Orem's model is good in terms of applicability, but tips suggest that an element of spirituality must be put into the model. Spirituality has an essential role in the process of health problems to wellness therefore it requires incorporation in Orem's model. Individuals make use of it as support systems throughout their durations of illness and challenges, specially regarding our eastern culture. Even, White, Peters and Schim (2011) propose the addition of the facet of spirituality in Orem's theory, which means it has equal importance in the traditional western culture as well.
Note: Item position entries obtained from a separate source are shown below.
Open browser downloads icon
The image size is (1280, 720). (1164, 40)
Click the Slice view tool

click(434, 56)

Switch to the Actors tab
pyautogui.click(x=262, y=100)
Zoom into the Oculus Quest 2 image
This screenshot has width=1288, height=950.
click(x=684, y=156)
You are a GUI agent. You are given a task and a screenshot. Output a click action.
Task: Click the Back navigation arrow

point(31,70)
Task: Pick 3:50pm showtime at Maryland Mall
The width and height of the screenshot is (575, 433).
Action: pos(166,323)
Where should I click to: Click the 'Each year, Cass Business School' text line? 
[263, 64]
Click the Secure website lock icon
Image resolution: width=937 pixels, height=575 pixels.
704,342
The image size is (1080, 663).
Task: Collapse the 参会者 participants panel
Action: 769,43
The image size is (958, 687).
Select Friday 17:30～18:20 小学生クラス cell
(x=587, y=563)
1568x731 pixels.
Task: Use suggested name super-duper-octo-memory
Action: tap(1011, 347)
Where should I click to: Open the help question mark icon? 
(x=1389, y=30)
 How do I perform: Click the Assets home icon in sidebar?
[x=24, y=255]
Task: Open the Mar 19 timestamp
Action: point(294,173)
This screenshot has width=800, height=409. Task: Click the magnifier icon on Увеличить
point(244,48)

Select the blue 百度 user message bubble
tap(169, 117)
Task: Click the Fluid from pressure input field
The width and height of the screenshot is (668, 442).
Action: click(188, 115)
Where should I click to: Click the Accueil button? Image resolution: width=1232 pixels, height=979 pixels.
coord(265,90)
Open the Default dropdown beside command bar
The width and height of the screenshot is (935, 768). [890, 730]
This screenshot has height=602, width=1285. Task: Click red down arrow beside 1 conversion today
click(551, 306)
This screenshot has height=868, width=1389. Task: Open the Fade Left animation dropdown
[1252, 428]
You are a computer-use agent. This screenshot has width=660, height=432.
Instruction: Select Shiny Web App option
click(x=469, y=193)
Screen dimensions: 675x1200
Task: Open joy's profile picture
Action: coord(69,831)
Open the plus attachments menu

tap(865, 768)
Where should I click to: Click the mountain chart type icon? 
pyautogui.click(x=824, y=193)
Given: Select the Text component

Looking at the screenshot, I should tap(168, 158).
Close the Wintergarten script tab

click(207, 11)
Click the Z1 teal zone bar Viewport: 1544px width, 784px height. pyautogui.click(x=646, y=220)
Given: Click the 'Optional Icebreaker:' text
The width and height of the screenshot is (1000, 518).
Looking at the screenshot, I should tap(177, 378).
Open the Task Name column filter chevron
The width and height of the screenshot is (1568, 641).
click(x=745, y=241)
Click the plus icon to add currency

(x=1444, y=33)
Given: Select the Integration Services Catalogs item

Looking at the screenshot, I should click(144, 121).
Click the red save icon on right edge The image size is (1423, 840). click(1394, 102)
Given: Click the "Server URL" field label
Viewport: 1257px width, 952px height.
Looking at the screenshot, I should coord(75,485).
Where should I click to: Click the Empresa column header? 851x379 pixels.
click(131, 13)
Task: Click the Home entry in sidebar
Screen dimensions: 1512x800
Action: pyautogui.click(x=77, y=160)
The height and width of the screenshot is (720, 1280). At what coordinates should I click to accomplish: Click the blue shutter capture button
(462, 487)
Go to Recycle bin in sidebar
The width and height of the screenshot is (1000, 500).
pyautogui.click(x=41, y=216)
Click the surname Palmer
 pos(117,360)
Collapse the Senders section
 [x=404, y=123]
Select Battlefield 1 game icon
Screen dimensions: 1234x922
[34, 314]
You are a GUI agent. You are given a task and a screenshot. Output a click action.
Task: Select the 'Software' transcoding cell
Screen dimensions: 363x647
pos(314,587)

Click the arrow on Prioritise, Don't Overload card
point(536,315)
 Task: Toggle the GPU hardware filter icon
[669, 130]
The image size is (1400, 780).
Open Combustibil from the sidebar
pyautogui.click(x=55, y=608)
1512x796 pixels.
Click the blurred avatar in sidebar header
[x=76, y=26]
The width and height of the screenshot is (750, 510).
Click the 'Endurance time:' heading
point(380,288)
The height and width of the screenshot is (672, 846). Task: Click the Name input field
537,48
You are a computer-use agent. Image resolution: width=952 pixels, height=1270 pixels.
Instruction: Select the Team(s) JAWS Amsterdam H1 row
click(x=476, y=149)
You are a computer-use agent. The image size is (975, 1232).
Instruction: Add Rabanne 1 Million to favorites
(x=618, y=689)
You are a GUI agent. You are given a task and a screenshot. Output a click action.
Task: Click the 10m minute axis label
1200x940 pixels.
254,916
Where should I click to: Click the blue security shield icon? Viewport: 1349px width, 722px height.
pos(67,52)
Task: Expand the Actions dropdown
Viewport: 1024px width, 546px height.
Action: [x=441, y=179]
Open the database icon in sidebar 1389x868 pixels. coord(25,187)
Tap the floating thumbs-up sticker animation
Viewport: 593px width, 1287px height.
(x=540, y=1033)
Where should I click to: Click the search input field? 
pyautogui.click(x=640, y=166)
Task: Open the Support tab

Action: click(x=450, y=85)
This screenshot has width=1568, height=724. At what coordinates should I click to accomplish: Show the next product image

Orem's model is more functional, relatively simple and generalizable to apply to a number of patients in several conditions. It seems complicated as there are three theories contained, but once learned and understood it could be easily put on different medical situations, community configurations, education and research. Basically, when working in the ER, I took attention of the patients and intervened accordingly. When today I examine those interventions, I unintentionally or subconsciously used Orem's model of self-care and this justifies how simple and sensible her model is. Roy's is more challenging to apply credited to a variety of concepts and sub concepts included and their connections among themselves is too intricate. The amount of complexity might create it wide-ranging in range and generalizability, but the compound relations among its sub ideas make its applicability more difficult.
It is important for nurses to examine the different theories and its applicability in several specialized medical situations. The statements and arguments mentioned above justify that Orem's theory would work to nursing practice and is applicable to all or any situations where condition, disorder or disability is involved. Orem's theory and its own comprehensiveness give an possibility to apply it to almost all clinical scenarios.